Old 10-11-05, 02:10 PM
  #60  
chroot
Newbie Extraordinaire
 
Join Date: Jul 2004
Location: Just outside San Fransicsco
Posts: 556

Bikes: Trek 1000

Mentioned: 0 Post(s)
Tagged: 0 Thread(s)
Quoted: 0 Post(s)
Likes: 0
Liked 0 Times in 0 Posts
Originally Posted by Olebiker
Perhaps some engineering or physics student can produce an equation to answer this. If I use both brakes, will the rear wheel unweight the same amount as it would if I use only the front brake?
Newton's second and third laws of motion fully describe the behavior.

You can only unload the rear wheel with the rear brake to the point at which the friction from the brake overcomes the friction from the pavement and the wheel locks up. After that point, the only remaining force is the friction of the locked wheel being dragged over the asphalt.

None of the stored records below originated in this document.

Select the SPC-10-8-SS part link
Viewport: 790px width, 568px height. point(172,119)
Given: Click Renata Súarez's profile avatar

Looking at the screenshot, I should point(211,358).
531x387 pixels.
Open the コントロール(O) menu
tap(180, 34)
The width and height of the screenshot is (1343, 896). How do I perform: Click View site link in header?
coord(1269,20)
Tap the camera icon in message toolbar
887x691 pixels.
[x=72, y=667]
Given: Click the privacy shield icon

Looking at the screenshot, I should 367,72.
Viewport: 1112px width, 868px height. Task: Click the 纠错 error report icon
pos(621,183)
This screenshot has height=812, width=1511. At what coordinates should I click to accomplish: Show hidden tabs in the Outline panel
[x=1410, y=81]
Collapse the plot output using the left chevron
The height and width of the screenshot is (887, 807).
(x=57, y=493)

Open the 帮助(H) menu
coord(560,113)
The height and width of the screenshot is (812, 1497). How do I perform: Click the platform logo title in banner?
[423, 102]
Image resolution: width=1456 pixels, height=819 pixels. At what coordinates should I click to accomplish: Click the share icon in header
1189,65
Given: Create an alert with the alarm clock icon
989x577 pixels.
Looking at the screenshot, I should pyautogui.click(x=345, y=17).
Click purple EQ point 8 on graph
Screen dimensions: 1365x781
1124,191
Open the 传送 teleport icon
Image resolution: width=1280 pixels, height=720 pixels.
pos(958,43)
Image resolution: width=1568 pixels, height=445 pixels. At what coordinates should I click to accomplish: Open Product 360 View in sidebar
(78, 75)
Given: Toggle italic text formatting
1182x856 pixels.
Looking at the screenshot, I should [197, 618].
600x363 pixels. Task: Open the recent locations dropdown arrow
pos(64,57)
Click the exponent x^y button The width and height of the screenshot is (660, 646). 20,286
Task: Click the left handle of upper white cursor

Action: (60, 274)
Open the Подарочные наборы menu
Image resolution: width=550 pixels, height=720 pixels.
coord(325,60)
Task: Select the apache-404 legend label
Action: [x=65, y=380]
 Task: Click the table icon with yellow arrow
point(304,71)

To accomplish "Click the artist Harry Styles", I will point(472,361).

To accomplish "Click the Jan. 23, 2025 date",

The coefficient of kinetic friction (dragging a locked wheel across the pavement) is much smaller than the coefficient of static friction (normal rolling motion), and thus the skidding, locked rear wheel provides very little stopping power.

You can't go over the handlebars (something which we might be able to call "negative loading," the rear wheel actually coming off the ground) this way, but you can reduce the weight on the rear wheel to almost zero. The front brake can be used to unload the rear wheel even further, until it goes over your head, but that's irrelevant. The bottom line is that, given a specific deceleration, caused by either brake, the rear wheel will be unloaded to the same extent. The difference is that the rear brake cannot provide a deceleration sufficient to throw you over the handlebars, while the front brake can.

- Warren

Last edited by chroot; 10-11-05 at 02:18 PM.